▸ What to work on: In the entries below, find the line with "安全防護專區 (210, 210)" and print exactly every line from there up to and including the line with "[[另開新視窗]] (573, 71)", with no other lines.

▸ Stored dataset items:
-=-=-
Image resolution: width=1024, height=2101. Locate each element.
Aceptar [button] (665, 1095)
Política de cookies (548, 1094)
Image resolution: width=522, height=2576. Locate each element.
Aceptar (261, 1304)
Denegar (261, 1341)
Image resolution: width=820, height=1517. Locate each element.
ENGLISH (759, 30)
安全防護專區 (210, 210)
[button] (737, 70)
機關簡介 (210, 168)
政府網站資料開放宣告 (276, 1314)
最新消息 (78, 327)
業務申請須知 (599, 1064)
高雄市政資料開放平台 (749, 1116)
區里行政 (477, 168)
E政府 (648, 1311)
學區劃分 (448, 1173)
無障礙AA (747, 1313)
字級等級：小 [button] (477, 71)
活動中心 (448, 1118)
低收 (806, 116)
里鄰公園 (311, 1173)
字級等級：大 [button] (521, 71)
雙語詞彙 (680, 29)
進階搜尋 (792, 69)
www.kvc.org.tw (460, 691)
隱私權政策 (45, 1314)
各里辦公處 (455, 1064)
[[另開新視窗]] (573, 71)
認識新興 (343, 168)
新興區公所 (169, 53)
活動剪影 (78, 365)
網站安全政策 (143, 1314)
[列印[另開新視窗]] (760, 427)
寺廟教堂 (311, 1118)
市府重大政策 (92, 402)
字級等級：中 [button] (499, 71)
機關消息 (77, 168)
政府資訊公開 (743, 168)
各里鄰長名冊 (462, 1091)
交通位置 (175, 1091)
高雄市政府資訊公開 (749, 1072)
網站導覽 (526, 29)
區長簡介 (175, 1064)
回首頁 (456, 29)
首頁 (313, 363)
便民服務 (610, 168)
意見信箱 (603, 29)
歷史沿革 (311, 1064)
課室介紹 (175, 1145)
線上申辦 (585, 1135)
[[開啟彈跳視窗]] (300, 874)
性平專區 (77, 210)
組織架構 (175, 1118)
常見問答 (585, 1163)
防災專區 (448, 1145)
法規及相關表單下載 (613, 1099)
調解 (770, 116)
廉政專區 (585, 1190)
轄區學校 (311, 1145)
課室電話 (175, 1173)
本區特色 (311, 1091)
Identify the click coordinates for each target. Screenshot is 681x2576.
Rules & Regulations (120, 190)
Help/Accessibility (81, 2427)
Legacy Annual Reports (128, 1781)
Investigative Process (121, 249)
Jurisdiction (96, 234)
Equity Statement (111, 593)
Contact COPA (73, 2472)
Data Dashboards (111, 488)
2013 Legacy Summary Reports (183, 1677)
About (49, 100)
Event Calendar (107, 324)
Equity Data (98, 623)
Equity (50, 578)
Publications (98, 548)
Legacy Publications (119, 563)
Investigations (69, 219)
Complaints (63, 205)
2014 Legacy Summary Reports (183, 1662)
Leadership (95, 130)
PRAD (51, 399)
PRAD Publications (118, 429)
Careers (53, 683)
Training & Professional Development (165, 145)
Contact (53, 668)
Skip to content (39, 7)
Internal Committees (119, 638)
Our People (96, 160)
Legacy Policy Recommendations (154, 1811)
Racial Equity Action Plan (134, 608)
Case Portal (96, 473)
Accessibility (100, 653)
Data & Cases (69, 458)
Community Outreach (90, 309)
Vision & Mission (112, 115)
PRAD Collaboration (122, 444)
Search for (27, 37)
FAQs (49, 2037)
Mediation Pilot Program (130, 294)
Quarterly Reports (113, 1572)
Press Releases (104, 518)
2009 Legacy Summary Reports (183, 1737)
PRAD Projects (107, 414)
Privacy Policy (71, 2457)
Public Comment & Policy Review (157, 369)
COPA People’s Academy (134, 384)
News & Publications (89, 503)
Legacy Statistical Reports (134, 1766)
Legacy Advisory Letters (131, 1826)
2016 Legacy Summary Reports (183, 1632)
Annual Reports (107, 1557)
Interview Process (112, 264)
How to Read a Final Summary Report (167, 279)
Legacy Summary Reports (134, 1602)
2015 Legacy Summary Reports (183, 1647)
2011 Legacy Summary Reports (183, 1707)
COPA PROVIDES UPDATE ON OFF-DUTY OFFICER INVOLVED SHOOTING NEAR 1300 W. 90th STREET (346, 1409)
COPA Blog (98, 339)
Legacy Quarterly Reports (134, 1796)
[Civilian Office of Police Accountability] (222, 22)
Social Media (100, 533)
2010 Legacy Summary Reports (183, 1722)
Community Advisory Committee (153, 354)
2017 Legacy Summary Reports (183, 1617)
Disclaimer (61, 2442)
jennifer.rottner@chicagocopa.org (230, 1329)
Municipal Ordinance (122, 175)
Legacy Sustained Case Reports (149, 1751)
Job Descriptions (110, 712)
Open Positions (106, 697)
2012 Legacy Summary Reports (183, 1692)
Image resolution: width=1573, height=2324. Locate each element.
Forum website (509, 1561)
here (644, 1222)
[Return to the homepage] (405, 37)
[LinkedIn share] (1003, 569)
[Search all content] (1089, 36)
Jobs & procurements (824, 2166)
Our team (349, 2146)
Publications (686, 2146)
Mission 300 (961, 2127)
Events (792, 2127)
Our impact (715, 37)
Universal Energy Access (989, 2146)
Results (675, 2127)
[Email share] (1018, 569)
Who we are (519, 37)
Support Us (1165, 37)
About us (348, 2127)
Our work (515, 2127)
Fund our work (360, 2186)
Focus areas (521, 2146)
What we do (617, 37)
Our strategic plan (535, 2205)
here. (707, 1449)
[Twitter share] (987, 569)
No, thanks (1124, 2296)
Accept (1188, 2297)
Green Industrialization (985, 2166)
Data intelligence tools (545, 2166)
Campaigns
-=-=-
▸ Answer below:
安全防護專區 (210, 210)
[button] (737, 70)
機關簡介 (210, 168)
政府網站資料開放宣告 (276, 1314)
最新消息 (78, 327)
業務申請須知 (599, 1064)
高雄市政資料開放平台 (749, 1116)
區里行政 (477, 168)
E政府 (648, 1311)
學區劃分 (448, 1173)
無障礙AA (747, 1313)
字級等級：小 [button] (477, 71)
活動中心 (448, 1118)
低收 (806, 116)
里鄰公園 (311, 1173)
字級等級：大 [button] (521, 71)
雙語詞彙 (680, 29)
進階搜尋 (792, 69)
www.kvc.org.tw (460, 691)
隱私權政策 (45, 1314)
各里辦公處 (455, 1064)
[[另開新視窗]] (573, 71)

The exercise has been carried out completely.